For a better-than-the-theater experience in your backyard, the Vava 4K projector might be just the ticket. It uses laser projection for a truly gorgeous picture, and boasts a brightness rating of 2500 ANSI lumens and a contrast ratio that’s 150 percent higher than you’ll see in a typical movie theater. The Vava also comes with a beefy built-in soundbar from high-profile speaker manufacturer Harmon/Kardon, plus a range of ports for external speakers and video playback devices, making it incredibly versatile.
Perhaps the most striking feature of the Vava 4K projector is its “ultra short throw,” which means it can project a really large image even when it’s close to the screen. In fact, the Vava 4K projector can fill up a 10-foot screen from a distance of only 7 inches.This feature removes the need for extensive planning and setup; simply set up the screen and put the projector right in front of it, and you are ready to roll.
This Optoma model is a true workhorse at a tempting price.

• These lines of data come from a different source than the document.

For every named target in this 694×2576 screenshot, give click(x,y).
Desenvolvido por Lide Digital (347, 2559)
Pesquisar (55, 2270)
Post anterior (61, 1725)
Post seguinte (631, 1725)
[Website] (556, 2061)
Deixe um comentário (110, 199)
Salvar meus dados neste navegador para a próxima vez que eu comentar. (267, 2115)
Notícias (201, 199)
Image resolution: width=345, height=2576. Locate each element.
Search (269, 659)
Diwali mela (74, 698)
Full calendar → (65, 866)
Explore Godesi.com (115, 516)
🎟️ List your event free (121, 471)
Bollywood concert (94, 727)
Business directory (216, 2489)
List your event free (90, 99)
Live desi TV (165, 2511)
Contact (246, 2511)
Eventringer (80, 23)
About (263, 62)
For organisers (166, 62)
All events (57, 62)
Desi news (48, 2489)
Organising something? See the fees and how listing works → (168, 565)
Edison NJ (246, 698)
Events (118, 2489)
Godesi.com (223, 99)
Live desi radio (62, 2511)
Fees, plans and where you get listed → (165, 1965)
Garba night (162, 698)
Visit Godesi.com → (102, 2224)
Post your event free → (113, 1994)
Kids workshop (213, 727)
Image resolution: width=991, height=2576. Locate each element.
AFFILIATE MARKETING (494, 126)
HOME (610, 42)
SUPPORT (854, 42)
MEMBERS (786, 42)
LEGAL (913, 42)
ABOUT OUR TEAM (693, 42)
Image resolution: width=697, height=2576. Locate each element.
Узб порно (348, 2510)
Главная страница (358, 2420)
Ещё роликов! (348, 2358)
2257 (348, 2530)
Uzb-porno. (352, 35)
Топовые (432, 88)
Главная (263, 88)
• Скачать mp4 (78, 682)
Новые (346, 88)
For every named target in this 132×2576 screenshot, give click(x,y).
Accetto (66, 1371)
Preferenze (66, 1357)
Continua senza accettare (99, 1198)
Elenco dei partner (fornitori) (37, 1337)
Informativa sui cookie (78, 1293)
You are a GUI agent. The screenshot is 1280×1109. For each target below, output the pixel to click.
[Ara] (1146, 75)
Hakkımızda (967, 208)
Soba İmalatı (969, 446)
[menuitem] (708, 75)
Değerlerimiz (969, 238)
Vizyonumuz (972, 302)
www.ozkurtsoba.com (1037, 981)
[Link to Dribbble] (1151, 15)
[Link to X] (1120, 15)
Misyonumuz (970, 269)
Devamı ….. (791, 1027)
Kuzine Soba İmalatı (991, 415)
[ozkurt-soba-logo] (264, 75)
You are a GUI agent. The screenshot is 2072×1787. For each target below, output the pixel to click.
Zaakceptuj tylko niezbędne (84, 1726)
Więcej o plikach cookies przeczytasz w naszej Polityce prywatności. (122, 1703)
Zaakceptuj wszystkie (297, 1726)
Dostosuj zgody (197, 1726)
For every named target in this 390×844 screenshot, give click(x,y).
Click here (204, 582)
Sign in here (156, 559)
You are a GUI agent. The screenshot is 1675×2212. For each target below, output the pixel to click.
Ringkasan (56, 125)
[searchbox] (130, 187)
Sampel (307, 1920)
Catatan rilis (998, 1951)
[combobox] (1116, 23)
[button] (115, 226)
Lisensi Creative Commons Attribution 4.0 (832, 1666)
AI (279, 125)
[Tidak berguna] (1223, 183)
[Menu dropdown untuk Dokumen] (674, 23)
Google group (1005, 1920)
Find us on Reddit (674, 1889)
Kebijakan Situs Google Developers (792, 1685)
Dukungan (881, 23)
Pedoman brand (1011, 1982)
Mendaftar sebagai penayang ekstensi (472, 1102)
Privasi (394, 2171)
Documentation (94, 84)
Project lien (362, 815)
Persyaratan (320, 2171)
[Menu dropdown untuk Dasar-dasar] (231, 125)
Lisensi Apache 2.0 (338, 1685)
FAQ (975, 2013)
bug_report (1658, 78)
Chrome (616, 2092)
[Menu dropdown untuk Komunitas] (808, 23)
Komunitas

Its extremely bright 3600 ANSI lumens mean it can be seen clearly even before full sunset, and its “dynamic black” feature actively improves picture quality by increasing visibility in low-light scenes and boosting color vibrance in bright, daylight scenes. The contrast ratio of 25,000:1 means that the picture will be crisp and lifelike. Single-chip DLP projection prevents image blurring that can occur with multi-chip projectors.
To top it off, the unit boasts a bulb rated to last for 15,000 hours, enough life for one movie per day for 20 years. Its design also reduces fan noise, lowering the risk of a dramatic movie scene being ruined by a loud, buzzing projector fan. While there is no Bluetooth or wifi connectivity, with its technical features, it goes toe-to-toe with others that cost three or even four times as much.
If you’ve ever watched movies on a low-quality projector, or own one that’s not up to snuff, you may be ready to move up to the Home Cinema 1060. This model features a 15,000:1 contrast ratio and 3,100 lumens of brightness for a clear, bright picture, and uses LCD technology to ensure longevity and low energy consumption. You can project movies from farther away, onto larger screens, and in lighter surroundings without loosing picture quality.
True, the sound quality is pretty sub-par compared to similarly priced models, so external speakers are a must for a good experience. But this projector, with great picture quality and compact design, make it a solid choice for backyard movie buffs looking to upgrade.
Backyard cinema can be cool, but what about backcountry movie nights? If you want a quality projector you can tote on a camping or RV trip and set up quickly, the Anker Nebula Mars Pro II is ready to go. In addition to its compact size, the projector has a thundering sound system, so no additional speakers are required. On top of that, it has Android TV built in, so if users have an internet connection, they can stream at will, with no need for a DVD/Blu-Ray player. Plus, this model has a 3-hour battery life—long enough for almost any film—as well as a standard wall plug.
The only drawback of this model is its slightly lower screen resolution, 720p, as compared to the 1080p resolution of most other projectors. But with so many attributes packed into a pint-sized device, it’s a mini outdoor projector with maximum appeal.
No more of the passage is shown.